| Ziel |
Schreib alle Einträge unten Zeichen für Zeichen ab, ohne etwas zu ändern.

| Vorliegende Einträge |
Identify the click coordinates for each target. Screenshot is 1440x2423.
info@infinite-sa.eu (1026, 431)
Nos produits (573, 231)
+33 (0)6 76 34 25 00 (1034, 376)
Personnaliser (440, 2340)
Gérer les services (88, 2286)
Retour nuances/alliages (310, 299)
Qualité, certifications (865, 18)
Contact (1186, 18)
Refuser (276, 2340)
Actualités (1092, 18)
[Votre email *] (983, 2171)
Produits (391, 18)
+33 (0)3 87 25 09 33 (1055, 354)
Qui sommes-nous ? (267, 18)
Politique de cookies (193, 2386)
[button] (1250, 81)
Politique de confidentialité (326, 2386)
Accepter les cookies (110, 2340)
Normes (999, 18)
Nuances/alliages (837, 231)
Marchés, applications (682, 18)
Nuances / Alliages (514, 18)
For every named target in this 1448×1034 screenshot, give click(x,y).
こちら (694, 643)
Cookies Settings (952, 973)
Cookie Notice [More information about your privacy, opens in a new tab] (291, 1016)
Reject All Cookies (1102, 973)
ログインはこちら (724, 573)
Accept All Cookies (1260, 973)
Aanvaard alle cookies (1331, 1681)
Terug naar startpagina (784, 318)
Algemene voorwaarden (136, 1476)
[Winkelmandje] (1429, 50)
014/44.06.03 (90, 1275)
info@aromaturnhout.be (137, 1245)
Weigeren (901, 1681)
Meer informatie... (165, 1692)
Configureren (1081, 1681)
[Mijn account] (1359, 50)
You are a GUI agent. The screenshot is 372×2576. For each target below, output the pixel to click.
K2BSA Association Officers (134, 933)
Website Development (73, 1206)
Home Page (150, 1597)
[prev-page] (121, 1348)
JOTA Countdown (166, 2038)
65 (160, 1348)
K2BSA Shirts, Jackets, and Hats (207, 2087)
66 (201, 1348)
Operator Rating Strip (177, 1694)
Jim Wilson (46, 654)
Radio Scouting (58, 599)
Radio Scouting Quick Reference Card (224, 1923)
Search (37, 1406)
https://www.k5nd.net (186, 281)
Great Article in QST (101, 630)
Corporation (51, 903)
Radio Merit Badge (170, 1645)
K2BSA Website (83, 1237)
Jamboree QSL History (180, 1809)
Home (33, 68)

| Lösung |
Identify the click coordinates for each target. Screenshot is 1440x2423.
info@infinite-sa.eu (1026, 431)
Nos produits (573, 231)
+33 (0)6 76 34 25 00 (1034, 376)
Personnaliser (440, 2340)
Gérer les services (88, 2286)
Retour nuances/alliages (310, 299)
Qualité, certifications (865, 18)
Contact (1186, 18)
Refuser (276, 2340)
Actualités (1092, 18)
[Votre email *] (983, 2171)
Produits (391, 18)
+33 (0)3 87 25 09 33 (1055, 354)
Qui sommes-nous ? (267, 18)
Politique de cookies (193, 2386)
[button] (1250, 81)
Politique de confidentialité (326, 2386)
Accepter les cookies (110, 2340)
Normes (999, 18)
Nuances/alliages (837, 231)
Marchés, applications (682, 18)
Nuances / Alliages (514, 18)
For every named target in this 1448×1034 screenshot, give click(x,y).
こちら (694, 643)
Cookies Settings (952, 973)
Cookie Notice [More information about your privacy, opens in a new tab] (291, 1016)
Reject All Cookies (1102, 973)
ログインはこちら (724, 573)
Accept All Cookies (1260, 973)
Aanvaard alle cookies (1331, 1681)
Terug naar startpagina (784, 318)
Algemene voorwaarden (136, 1476)
[Winkelmandje] (1429, 50)
014/44.06.03 (90, 1275)
info@aromaturnhout.be (137, 1245)
Weigeren (901, 1681)
Meer informatie... (165, 1692)
Configureren (1081, 1681)
[Mijn account] (1359, 50)
You are a GUI agent. The screenshot is 372×2576. For each target below, output the pixel to click.
K2BSA Association Officers (134, 933)
Website Development (73, 1206)
Home Page (150, 1597)
[prev-page] (121, 1348)
JOTA Countdown (166, 2038)
65 (160, 1348)
K2BSA Shirts, Jackets, and Hats (207, 2087)
66 (201, 1348)
Operator Rating Strip (177, 1694)
Jim Wilson (46, 654)
Radio Scouting (58, 599)
Radio Scouting Quick Reference Card (224, 1923)
Search (37, 1406)
https://www.k5nd.net (186, 281)
Great Article in QST (101, 630)
Corporation (51, 903)
Radio Merit Badge (170, 1645)
K2BSA Website (83, 1237)
Jamboree QSL History (180, 1809)
Home (33, 68)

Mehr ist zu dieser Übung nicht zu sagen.